Wolfe drained the beer in his glass and poured from the second bottle Fritz had brought in, watching the foam dissipate and the bubbles rise. “Do you know of anyone within your sodality, either in its New York chapter or elsewhere, who had reason — and desire — to dispatch Mr. Childress?”
Claude Pemberton looked at Wilma Race and then at McClellan, relaying Wolfe’s query with his facial expression. Both responded with a shake of the head, as did Pemberton himself. “No, I can’t imagine anyone from PROBE doing this, although of course most of the members we know are in the local posse,” he answered. “But Mr. Childress was very popular with our members. He spoke about his writing twice at New York meetings and each time, he answered questions for almost an hour.”
“And very graciously, too,” Wilma added, her pretty hands dancing once more. “The first time we invited him, it was with some trepidation, because we had heard that he could be, well, difficult. But Mr. Wolfe, that was not the case at all. He was engaging and humorous.”
Wolfe frowned. “On either appearance, did Mr. Childress mention receiving angry letters or calls from readers?”
“I don’t recall,” she answered. “Do you, Claude, or Dan?”
McClellan shook his head, and Pemberton leaned back in the red leather chair, wrinkling his brow, presumably in deep thought. “Oh, he did mention a couple of notes that he’d gotten from readers who had minor bones to pick over details in his books. I got the impression that kind of thing mildly irked him, but it was passed over quite briefly.”
“You said Mr. Childress answered numerous questions posed by your members,” Wolfe continued. “What was the nature of the queries?”
“Oh, they were pretty much what you’d expect,” Pemberton replied promptly. “Things like ‘Where do you get your plots?’ and ‘How hard has it been to recreate the Sawyer characters?’ and ‘When do you do your writing?’ ”
“Did you find any of his responses either surprising or unexpected?”
“I didn’t think so,” Pemberton said, and his PROBE colleagues nodded their agreement. I could tell that Wolfe was losing interest in the proceedings, and I wondered how he would terminate them. I didn’t have long to wait.
He levered himself upright, dipping his head slightly to each of our guests. “I must excuse myself because of a previous engagement,” he told them. “Mr. Goodwin will want to know how to reach you in the event that I have further questions. Good day.” He moved around his desk and marched out of the office.
Following his directive, I wrote down the names and addresses of the threesome and also returned the check to Claude Pemberton, who was reluctant to accept it. “Take the thing,” I urged. “If you don’t, Mr. Wolfe will tear it up, and that will rile him, given his distaste for physical exertion of any kind. Besides, Horace Vinson can afford the exorbitant fees we charge.”
“But our members already have pledged the money,” he protested.
“So? Send it back, or set up a fund for a Christmas party, or a newsletter.”
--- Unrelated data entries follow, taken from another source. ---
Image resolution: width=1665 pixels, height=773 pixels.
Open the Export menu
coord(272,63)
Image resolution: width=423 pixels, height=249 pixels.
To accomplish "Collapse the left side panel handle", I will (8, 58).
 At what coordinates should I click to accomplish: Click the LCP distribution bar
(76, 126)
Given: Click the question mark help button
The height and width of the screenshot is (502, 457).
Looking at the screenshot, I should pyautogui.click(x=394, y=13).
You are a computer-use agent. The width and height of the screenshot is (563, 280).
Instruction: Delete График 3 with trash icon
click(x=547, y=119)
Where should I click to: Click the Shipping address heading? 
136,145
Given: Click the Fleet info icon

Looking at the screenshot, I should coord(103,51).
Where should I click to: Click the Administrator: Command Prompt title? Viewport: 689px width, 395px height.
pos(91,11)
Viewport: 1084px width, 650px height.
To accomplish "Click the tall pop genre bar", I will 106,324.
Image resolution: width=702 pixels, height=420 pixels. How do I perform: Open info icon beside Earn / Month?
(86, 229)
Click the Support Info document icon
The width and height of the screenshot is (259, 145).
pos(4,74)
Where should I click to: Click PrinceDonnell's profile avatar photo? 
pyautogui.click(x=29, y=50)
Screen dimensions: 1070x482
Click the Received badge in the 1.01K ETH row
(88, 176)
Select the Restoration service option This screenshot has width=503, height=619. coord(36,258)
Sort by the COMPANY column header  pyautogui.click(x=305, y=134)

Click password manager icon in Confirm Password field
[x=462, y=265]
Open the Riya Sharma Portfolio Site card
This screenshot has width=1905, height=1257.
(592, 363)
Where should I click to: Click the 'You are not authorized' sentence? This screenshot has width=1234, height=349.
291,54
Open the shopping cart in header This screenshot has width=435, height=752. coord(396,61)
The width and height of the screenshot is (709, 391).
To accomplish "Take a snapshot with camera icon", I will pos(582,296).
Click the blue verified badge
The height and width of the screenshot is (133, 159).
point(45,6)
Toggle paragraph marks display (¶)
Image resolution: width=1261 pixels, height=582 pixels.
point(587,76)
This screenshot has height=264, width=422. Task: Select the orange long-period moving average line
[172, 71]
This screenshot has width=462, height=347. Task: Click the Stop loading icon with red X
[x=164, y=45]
“We already have a national newsletter, financed by dues,” Pemberton grumbled, but he gave up, sliding the envelope with the check into the breast pocket of his gray herringbone sportcoat. I saw the PROBE trio to the front door, thanking them for their time, which I thought was unusually gracious of me, given it was they who requested the parley.
After locking the door behind them, I went to the kitchen, where I found Wolfe watching Fritz prepare dinner from the wooden chair with arms near the window that had been constructed to his specifications. He threw a glower my way.